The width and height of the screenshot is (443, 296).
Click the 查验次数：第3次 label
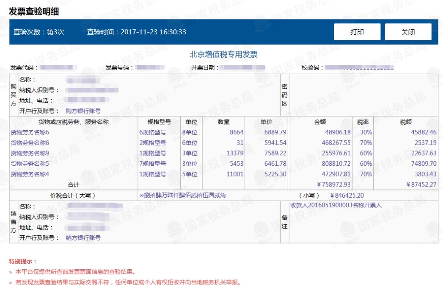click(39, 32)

...

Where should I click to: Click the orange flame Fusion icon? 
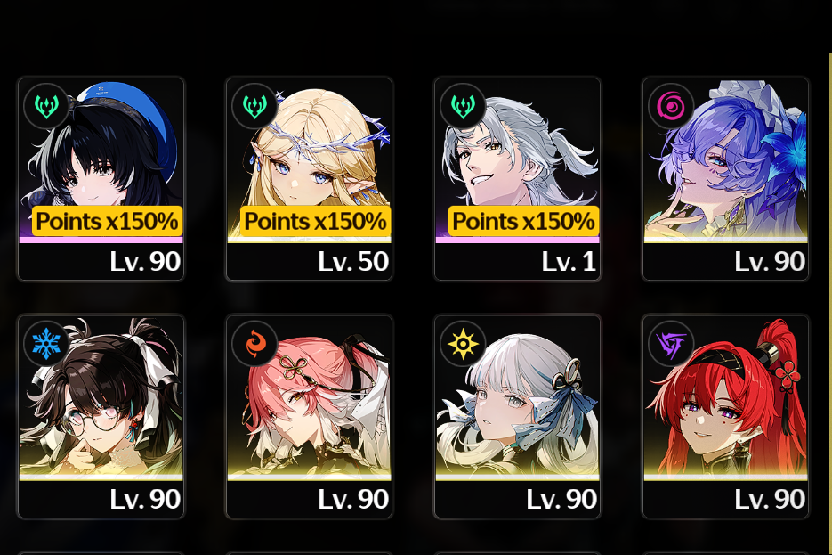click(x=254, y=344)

---

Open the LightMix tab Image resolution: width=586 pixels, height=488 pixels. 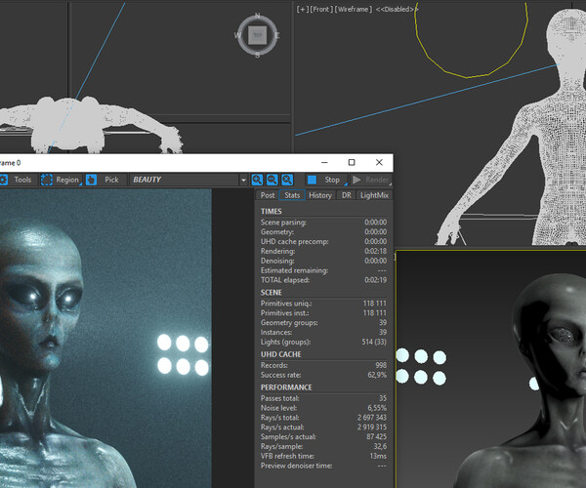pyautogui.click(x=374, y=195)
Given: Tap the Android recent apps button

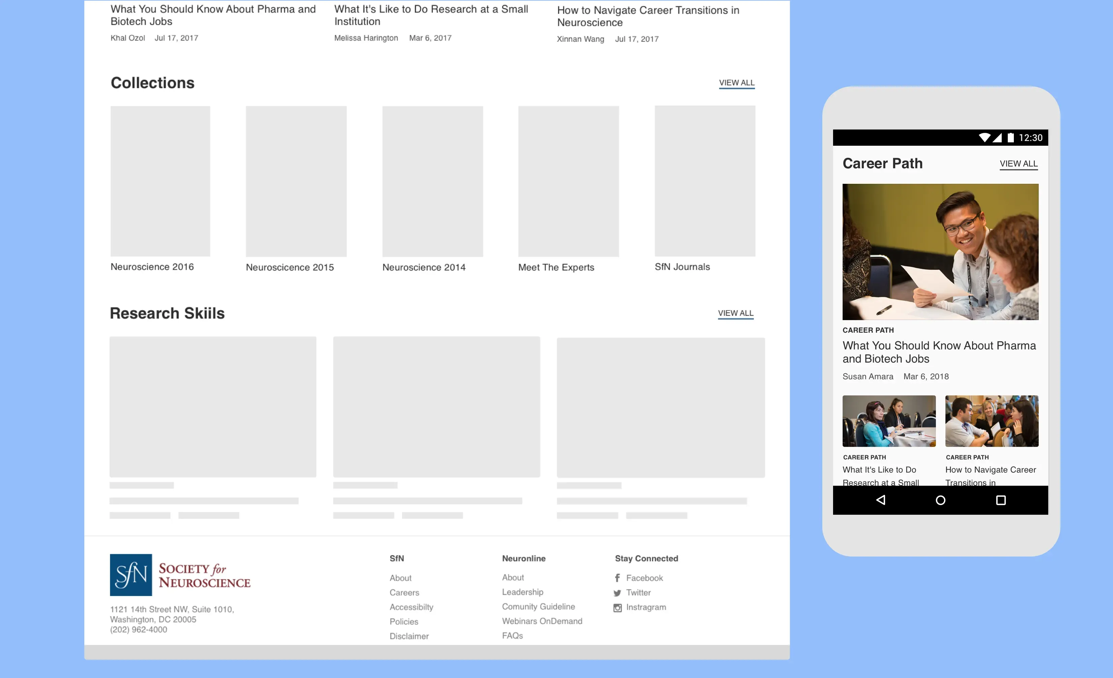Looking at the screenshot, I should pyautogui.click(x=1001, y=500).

● **REQUIRED WORK**: Put the lines from the one with "Where should I" to the one with "click(x=254, y=344)", both included, into a Markdown table with the columns No. and Text, one numbered row per line. Skip blank lines and leave the pictures out.

● **RESPONSE TO THIS EXERCISE**:
| No. | Text |
|---|---|
| 1 | Where should I click to: Click the orange flame Fusion icon?  |
| 2 | click(x=254, y=344) |